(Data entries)
######

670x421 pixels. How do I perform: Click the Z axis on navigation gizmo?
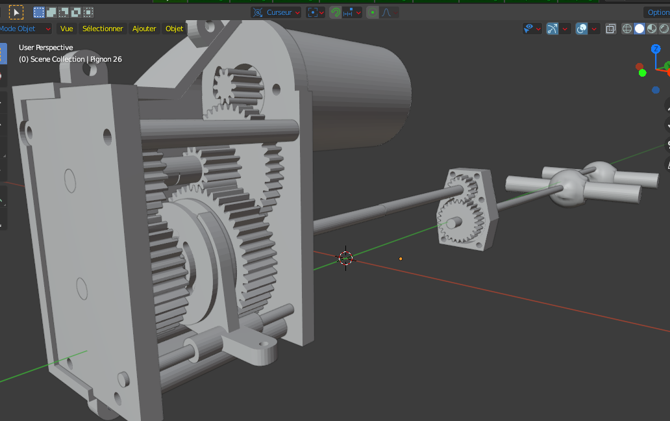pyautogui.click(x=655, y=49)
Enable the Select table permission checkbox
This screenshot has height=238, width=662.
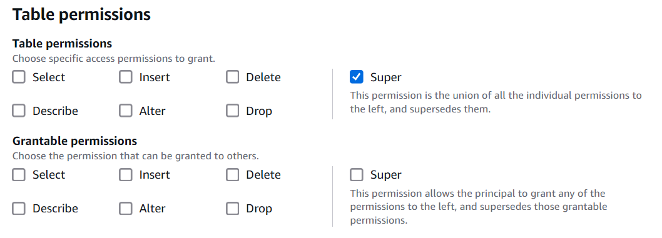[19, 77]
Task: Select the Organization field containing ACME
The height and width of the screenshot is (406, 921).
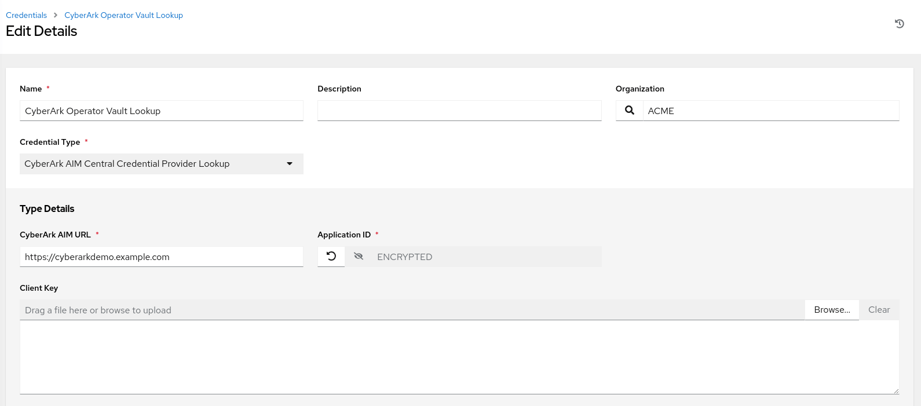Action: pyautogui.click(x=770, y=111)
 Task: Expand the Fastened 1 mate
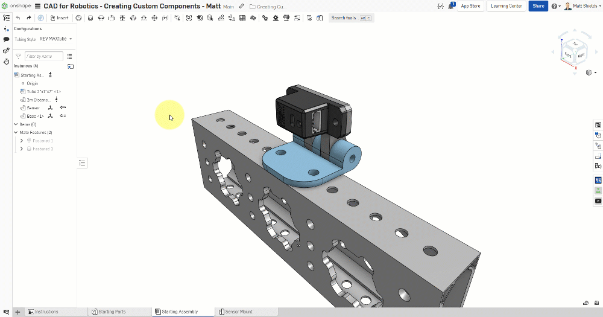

######

■ ABOUT THIS EXERCISE
Count how many lines above contain the word "Task". Reply with the number alone.

■ OUTPUT OF THE EXERCISE
2